During one of his drives across Cape Town for work, he was shot at. For no other reason than he was driving his car at the wrong place at the wrong time. I think at this stage my mother was either very much pregnant with my brother or he was only a couple of weeks old. I’ll have to check the newspaper clippings she’s collected. Every time one of us is in the newspaper she clips it out and keeps it. There is a hilarious one of them looking sad around some very full recycling bins in the Cambridge Evening News. They’d asked for more bins, the council had refused, so they’d written in to the newspaper to complain. I only wish they’d hidden the wine and gin bottles underneath some jars or something.
I find it a little odd that my mother has this particular newspaper clipping, though. My father is described as a Cape Town businessman, shot at randomly from the side of the road. I can’t remember if it mentions me and my mother. I do know it’s only a matter of a few sentences, showing that it wasn’t really something of great significance at the time. Which, considering it was 1989, isn’t surprising as South Africa was in the midst of protests and rioting, with regime change just around the corner. It makes me shudder to read it. When I’d found it the first time my father showed me where the bullet entered the car. It hit the passenger window about 4 inches away from his head. My father was 4 inches away from death, my mother 4 inches from being a single parent to two children under the age of 4.
When I was younger, I always wondered if that was the reason he drove so fast.
I was 4 years old as Apartheid started to end. It’s considered to have ended in 1994, but change started occurring 4 years before that. I was oblivious to all of this happening. Why would I care, as long as I was fed and looked after? Besides, in my own little insular world, I was dealing with a pretty big problem of my own: a little brother. I didn’t really care about anything else.

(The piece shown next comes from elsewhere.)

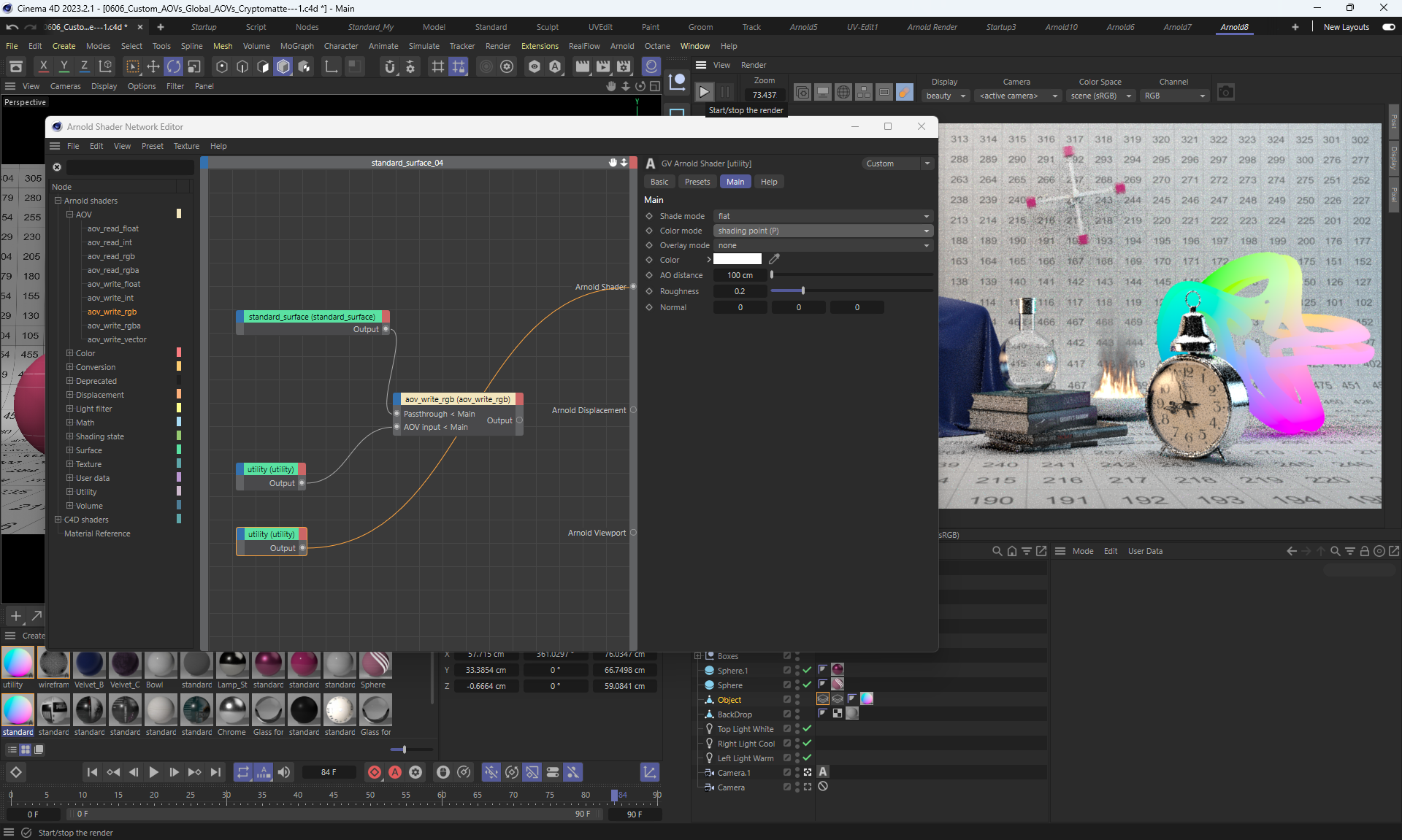Click the Chrome material thumbnail
Image resolution: width=1402 pixels, height=840 pixels.
point(232,709)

However, by the time the first free elections were held in 1994, I was far more aware of the outside world. I still didn’t really understand what it all meant. If you’d asked me what voting was at that time, I probably wouldn’t have been able to tell you. I didn’t grow up in a politically active family. While my father’s side of the family didn’t agree with the Apartheid laws at all, they weren’t ones to rock the boat and say so. Instead they would rebel in little ways, whether it was sneaking their friends of colour into places they weren’t supposed to go, or going themselves to places they shouldn’t have gone to. My mother’s parents were another matter. I don’t really know what my grandfather’s attitudes were, but my grandmother didn’t approve of my father because ‘he has a touch of the tar about him’ and my mother was brought up to believe black people were really dirty. I doubt that she would have approved of what happened to South Africa after her death. That I didn’t grow up surrounded by people talking about what was happening and why it was important is probably a big reason why I didn’t completely appreciate the significance of it all. I do know that I understood it was important, and what I saw happening on the TV screens made a pretty big impression on me.
It’s hard to explain what South Africa in 1994, and again during the Rugby World Cup in 1995 felt like. There was a sense of excitement, tempered with cautiousness. Reading about it now I realise just how nervous people were about whether change could happen without there being mass uprisings and bloodshed. Even I, in my obliviousness, felt it. I saw the long lines of people waiting to vote for the first time in history. The lines went on for what seemed like miles. While the voting was supposed to happen on one day, the polls remained open for 3 days in order for everyone in those queues to have the opportunity to vote.
It’s why I was screaming at the TV screen in 2010 when people were still waiting to vote in the General Election and politicians were arguing the polls had to close because voting had to happen on that day. It’s my firm belief that polls should only ever close when all the people in the queue have voted. Who cares if that means they stay open for a day or two extra?
As you can probably tell, voting is incredibly important to me now. Those scenes, the joy on people’s faces that finally, finally they were able to be a part of the political process and have their say left their mark on me. I obviously didn’t grow up in the time of the suffragettes fighting for a woman’s right to vote. Instead I grew up watching just how important voting was to people who had never been able to do it before. The amount of power that being able to tick a box or two gives you can never be underestimated.
At the time of all of this happening, while I was vaguely curious about what was going on, it wasn’t really on my list of priorities. Sure it obviously had an impact, and as I learnt more it had even more of an impact on me. However I was learning to cope with an ever expanding family. As the eldest of the eldest of the eldest I had been the only child and only grandchild for 18 months, before my cousin Matthew was born. I was an only child for 3 and a half years when my brother was born. I had to deal with new responsibilities, different roles and expectations. I had to cope with attention being taken away from me and given to other people. I had to SHARE things. Why should I care about the outside world at a time when I was going through such a crisis of my own?